Tlg2p binding is required for the efficacy of a dominant-negative version of Vps45p. (A) CPY sorting was followed (as in Fig. 1) in wild-type cells (RPY10) harboring the following plasmids: wild-type (HA-Vps45p; pCOG070), W244R (HA-Vps45p_W244; pCOG072), and L117R/W244R (HA-Vps45p_L117R/W244R; pCOG073). (B) As in A, but with wild-type cells (RPY10) producing HA-Vps45p_W244 from pCOG065 and also harboring the following plasmids: 2μVPS45 (pCOG070), 2μSNC2 (pCOG054), and 2μTLG2 (pHA-TLG2). (C) vps45Δ cells (NOzY2) producing HA-Vps45p and mutants thereof from the same plasmids as in A. (D) The binding of HA-Vps45p and indicated mutants from yeast cell lysates prepared from vps45Δ (NOzY1) cells transformed with pCOG070 (wild type), pCOG072 (W244R), pCOG071 (L117R), or pCOG073 (L117R/W244R) to Tlg2p-PrA, Tlg2p_Δ2–36-PrA, and Snc2p-PrA was assessed as described in Fig. 1. Gels were also stained with Coomassie blue. The amount of Vps45p in 5% of each lysate used is also shown (input). I, intracellular; E, extracellular.

Figure 5.

The NH₂-terminal peptide of Tlg2p is not required for Vps45p to bind assembled SNARE complexes. (A) SNARE complexes containing either the entire cytosolic domain of Tlg2p (WT) or lacking residues 2–36 (Δ2–36) bound to Ni²⁺-agarose were resolved by SDS-PAGE on a 14% gel and were visualized by Coomassie staining. Note that the relatively weak band for Snc2p is caused by its poor Coomassie staining (McNew et al., 2000). The bands migrating between Tlg2p and Tlg1p in the wild-type lane are Tlg2p degradation products (confirmed by immunoblotting; not depicted). (B) The binding of HA-Vps45p and indicated mutants from yeast cell lysates described in Fig. 4 to the complexes represented in A was assessed as described in Materials and methods.
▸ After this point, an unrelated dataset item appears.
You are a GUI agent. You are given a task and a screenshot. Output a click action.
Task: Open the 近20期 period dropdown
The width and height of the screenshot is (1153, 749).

Bound material was analyzed through immunoblotting with anti-HA antibodies and anti-Vti1p (to ensure that binding to equivalent amounts of complex was being assessed).

Figure 6.

Vps45p associates with membranes through a manner distinct from the binding represented by the Sly1p–Sed5p crystal structure. vps45Δ (NOzY1) cells expressing HA-tagged versions of wild-type Vps45p (pNB706), W244R (pNB707), L117R (pNB708), or L117R/W244R (pNB709) from centromeric plasmids were fractionated into membrane pellet (P) and cytosol (S) fractions (W, whole cell extract). The amount of Vps45p in each of these fractions was analyzed through immunoblotting. Phosphoglycerate kinase (PGK) and AP were included in this analysis as markers for membranes and cytosol, respectively.